| Assignment |
Copy the lines below, please, starting with the one that contains "Image resolution: width=400" and ending with the last. Pictures stay out.

(Stored data)
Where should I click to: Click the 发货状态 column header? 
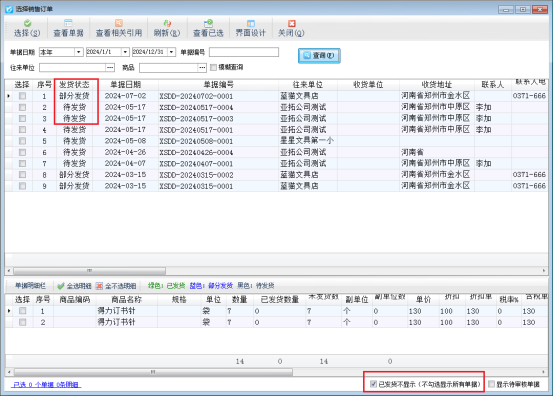pyautogui.click(x=74, y=85)
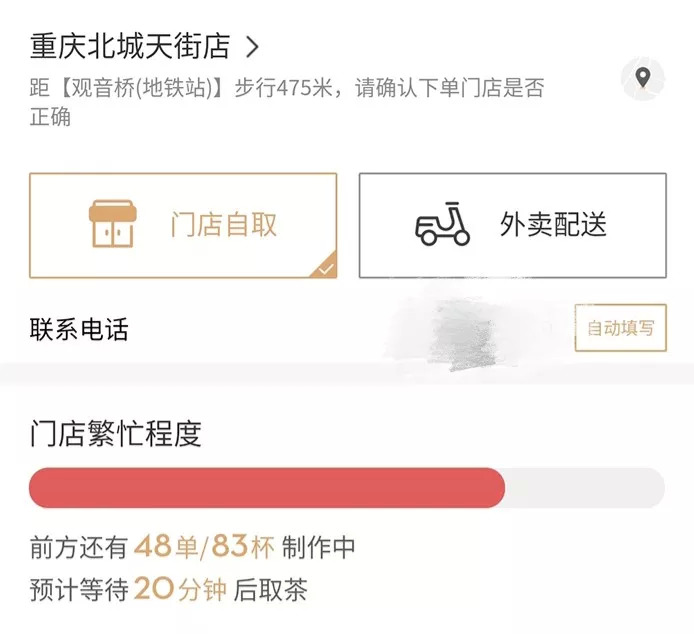The width and height of the screenshot is (694, 634).
Task: Click the gray unfilled end of busy bar
Action: [585, 488]
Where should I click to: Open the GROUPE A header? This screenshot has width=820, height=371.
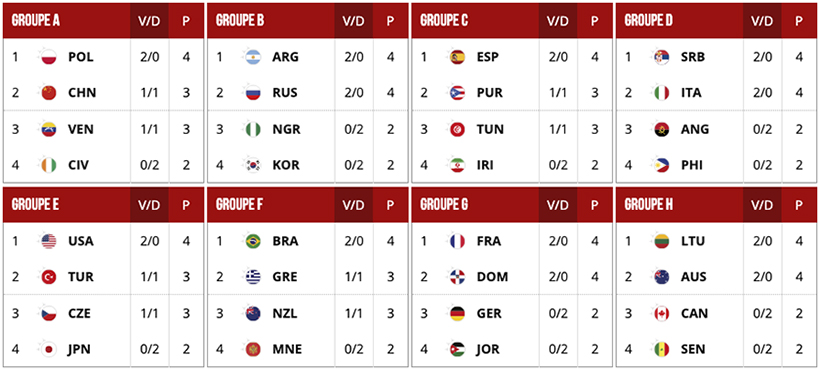pos(36,20)
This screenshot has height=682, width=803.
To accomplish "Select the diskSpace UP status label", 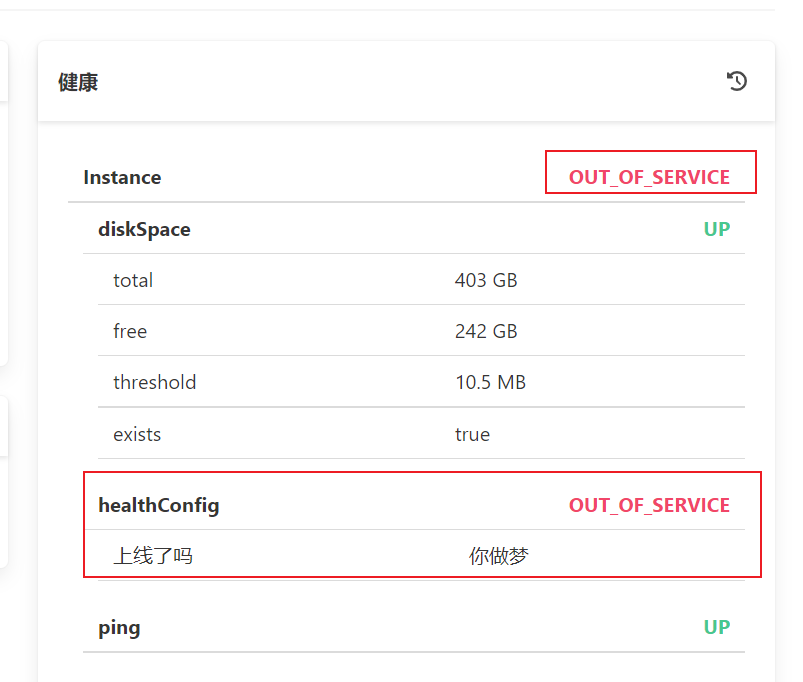I will pos(716,229).
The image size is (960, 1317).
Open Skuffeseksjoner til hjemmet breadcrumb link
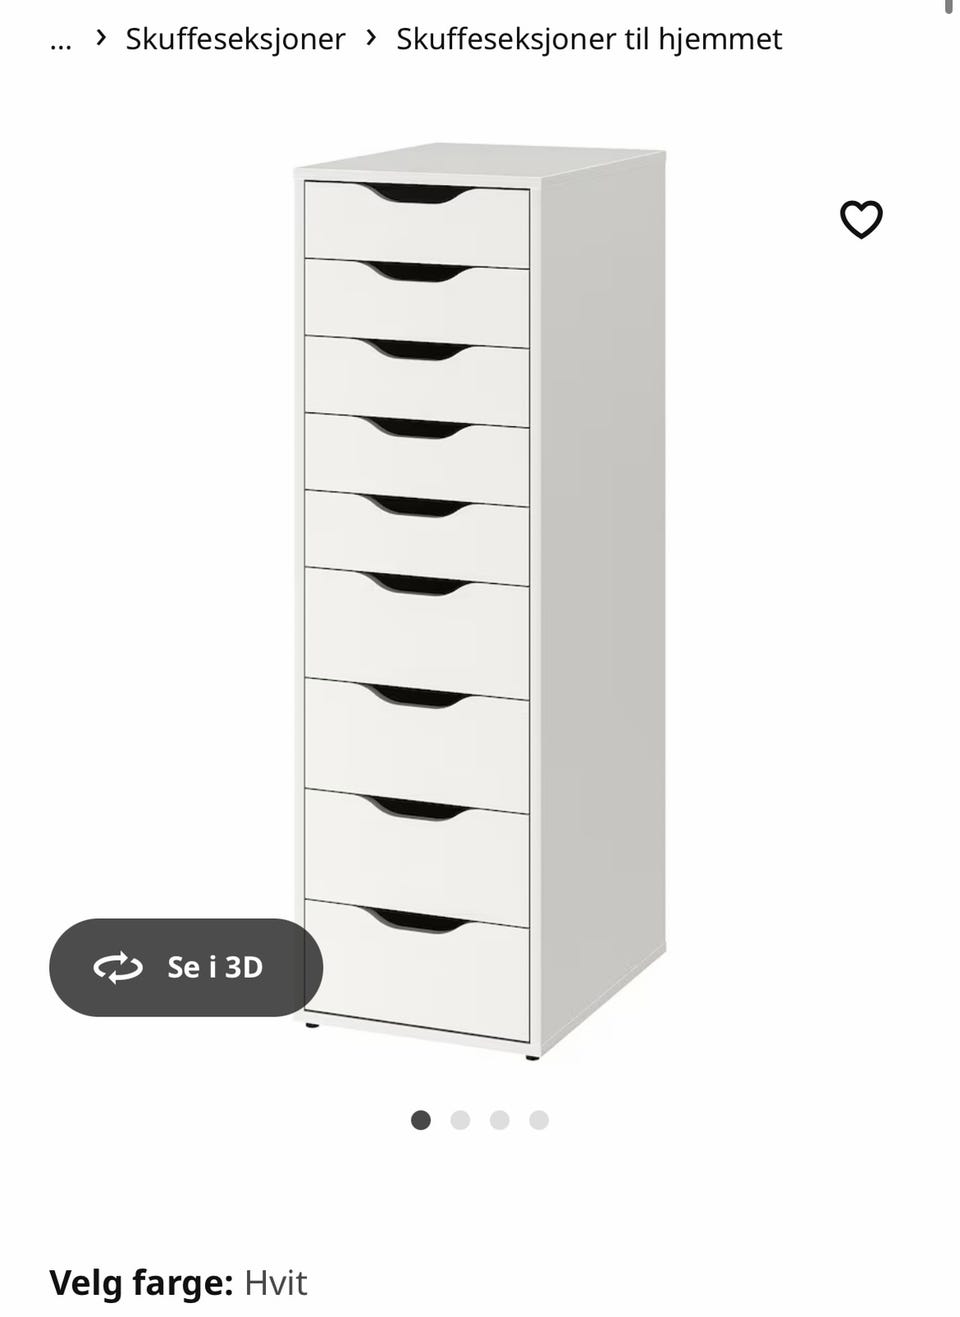(589, 39)
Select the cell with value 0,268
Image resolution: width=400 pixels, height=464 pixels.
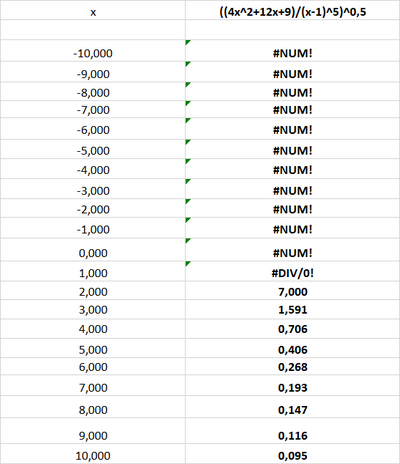[293, 367]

| Solution for this task |
Image resolution: width=400 pixels, height=464 pixels.
[293, 367]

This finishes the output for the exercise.